§ Tasks and exercises:
[1] In the horse boarding thread, what riding areas do the newly opened stables have?
[2] Please write out the horse boarding thread between "# horse boarding" and "stalls. any help?", inclusive.

§ Excerpt provided:

****************************************

# horse boarding in NEB.



## starlight stables (Jan 10, 2010)

my wife and I just opened our new stables with a nice indoor and outdoor riding area but we are not filling the stalls. any help?


----------



## starlight stables (Jan 10, 2010)

looking for horse boarding in neb.
www.starlightstables.info


----------



## upnover (Jan 17, 2008)

advertise advertise advertise! not sure what you've done already but get your name out wherever you can. horse shows, tack shops, phone book, craigslist, tell farriers, vets, trainers, etc etc. Look up every horse show in your are and post up flyers if you can. good luck! your barn looks great!


----------



## starlight stables (Jan 10, 2010)

thank you and i have done all that advertising. just have to keep our heads up and pray this snow goes away soon so we can get out and enjoy what we have. thanks again


----------



## orloff (Dec 9, 2009)

I would get rid of some of the images on your website, like the one with the barn floor full of water. That may make people think its always like that.

****************************************

§ Excerpted records:
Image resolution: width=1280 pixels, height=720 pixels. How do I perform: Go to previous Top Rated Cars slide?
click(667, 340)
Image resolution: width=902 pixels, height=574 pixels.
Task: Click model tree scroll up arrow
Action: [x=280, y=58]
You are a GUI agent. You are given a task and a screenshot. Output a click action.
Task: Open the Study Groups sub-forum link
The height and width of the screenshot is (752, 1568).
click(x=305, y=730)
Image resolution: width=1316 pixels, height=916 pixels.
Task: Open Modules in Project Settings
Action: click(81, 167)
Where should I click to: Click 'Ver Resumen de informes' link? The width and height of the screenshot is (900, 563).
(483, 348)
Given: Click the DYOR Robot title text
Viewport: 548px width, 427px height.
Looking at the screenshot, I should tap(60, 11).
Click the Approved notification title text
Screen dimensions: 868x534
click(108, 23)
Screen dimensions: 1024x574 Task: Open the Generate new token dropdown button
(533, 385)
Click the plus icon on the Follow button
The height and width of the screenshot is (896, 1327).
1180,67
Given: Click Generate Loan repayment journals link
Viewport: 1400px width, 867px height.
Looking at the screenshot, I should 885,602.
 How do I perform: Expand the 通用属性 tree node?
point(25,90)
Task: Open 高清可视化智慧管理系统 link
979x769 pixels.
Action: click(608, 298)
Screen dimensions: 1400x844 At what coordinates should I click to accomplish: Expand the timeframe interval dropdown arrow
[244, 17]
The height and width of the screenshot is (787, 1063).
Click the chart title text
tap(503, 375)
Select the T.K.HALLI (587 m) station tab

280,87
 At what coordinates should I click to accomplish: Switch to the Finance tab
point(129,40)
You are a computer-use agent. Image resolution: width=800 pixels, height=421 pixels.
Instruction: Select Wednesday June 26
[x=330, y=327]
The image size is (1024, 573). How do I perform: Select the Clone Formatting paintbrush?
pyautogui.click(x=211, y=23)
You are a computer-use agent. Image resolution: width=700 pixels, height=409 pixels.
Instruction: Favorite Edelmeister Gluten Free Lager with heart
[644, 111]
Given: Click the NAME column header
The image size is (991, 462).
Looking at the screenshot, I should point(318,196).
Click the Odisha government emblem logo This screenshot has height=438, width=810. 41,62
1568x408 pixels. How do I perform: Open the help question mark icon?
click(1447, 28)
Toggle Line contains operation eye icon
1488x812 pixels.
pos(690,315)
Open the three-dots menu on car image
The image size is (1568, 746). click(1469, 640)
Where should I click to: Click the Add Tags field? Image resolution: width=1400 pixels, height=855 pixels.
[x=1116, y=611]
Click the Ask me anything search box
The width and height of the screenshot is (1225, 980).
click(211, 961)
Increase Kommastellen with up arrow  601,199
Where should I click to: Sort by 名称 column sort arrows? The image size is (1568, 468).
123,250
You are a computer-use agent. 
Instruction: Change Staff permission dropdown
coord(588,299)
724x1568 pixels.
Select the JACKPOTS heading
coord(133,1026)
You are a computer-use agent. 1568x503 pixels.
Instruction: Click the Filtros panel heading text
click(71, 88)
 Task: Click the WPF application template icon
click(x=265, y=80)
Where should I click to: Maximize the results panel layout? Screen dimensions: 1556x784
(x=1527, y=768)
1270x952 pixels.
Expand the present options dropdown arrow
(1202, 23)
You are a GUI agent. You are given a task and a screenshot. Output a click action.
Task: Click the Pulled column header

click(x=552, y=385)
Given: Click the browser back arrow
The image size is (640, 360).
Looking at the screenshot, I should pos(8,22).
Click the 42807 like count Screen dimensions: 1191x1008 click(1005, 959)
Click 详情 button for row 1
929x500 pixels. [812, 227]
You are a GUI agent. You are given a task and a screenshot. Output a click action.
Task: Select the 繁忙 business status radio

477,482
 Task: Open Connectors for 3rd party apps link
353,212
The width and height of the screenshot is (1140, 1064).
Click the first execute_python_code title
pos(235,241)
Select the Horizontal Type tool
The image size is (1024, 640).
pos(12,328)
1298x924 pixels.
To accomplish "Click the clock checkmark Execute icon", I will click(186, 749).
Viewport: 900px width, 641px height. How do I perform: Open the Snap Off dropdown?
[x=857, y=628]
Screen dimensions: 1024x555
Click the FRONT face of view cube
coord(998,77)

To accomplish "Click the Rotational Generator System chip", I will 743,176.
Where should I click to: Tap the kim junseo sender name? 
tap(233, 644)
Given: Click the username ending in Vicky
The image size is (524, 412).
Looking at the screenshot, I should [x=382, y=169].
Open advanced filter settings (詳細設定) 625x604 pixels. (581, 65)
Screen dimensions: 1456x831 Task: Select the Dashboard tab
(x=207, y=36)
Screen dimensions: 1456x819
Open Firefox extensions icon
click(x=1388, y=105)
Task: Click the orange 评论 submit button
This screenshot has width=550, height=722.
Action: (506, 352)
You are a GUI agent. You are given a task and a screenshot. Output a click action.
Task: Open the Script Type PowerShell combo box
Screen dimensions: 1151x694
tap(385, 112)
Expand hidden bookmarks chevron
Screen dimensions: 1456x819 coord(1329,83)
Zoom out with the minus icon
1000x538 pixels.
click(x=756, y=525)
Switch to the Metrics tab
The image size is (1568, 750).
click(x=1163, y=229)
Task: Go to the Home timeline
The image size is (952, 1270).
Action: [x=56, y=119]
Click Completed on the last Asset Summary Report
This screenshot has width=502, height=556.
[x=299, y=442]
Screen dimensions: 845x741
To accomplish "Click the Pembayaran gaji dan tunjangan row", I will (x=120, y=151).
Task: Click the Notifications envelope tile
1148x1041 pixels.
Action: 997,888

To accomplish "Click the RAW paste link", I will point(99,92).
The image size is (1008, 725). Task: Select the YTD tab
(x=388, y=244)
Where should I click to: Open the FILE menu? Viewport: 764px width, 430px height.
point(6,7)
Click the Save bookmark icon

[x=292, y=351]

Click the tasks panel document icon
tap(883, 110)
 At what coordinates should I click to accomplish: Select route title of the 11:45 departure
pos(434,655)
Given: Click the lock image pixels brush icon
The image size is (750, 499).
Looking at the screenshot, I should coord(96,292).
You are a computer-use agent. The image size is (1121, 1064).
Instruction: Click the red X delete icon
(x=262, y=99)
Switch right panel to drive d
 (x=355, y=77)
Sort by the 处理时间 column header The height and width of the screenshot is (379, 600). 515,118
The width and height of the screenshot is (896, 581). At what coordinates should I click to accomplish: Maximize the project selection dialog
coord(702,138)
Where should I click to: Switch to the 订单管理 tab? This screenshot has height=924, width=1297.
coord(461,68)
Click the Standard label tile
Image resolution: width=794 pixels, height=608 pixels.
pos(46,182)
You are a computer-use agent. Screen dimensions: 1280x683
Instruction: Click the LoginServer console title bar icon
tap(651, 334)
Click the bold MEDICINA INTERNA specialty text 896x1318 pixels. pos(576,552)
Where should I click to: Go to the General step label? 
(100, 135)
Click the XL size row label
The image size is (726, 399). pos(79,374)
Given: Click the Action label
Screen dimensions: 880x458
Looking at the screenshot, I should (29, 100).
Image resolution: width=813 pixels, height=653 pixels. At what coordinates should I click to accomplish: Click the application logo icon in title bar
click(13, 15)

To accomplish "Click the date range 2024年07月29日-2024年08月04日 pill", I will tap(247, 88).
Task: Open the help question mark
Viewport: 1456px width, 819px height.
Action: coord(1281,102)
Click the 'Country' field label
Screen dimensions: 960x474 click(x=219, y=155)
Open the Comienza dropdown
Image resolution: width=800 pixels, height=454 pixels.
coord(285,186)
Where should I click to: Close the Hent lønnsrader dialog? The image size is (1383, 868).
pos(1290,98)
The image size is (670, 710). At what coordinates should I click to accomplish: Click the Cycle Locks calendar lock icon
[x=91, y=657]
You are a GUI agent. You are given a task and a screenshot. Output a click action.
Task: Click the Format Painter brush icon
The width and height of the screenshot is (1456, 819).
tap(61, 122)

****************************************

§ Outputs by task:
[1] An indoor and an outdoor riding area.

[2]
# horse boarding in NEB.



## starlight stables (Jan 10, 2010)

my wife and I just opened our new stables with a nice indoor and outdoor riding area but we are not filling the stalls. any help?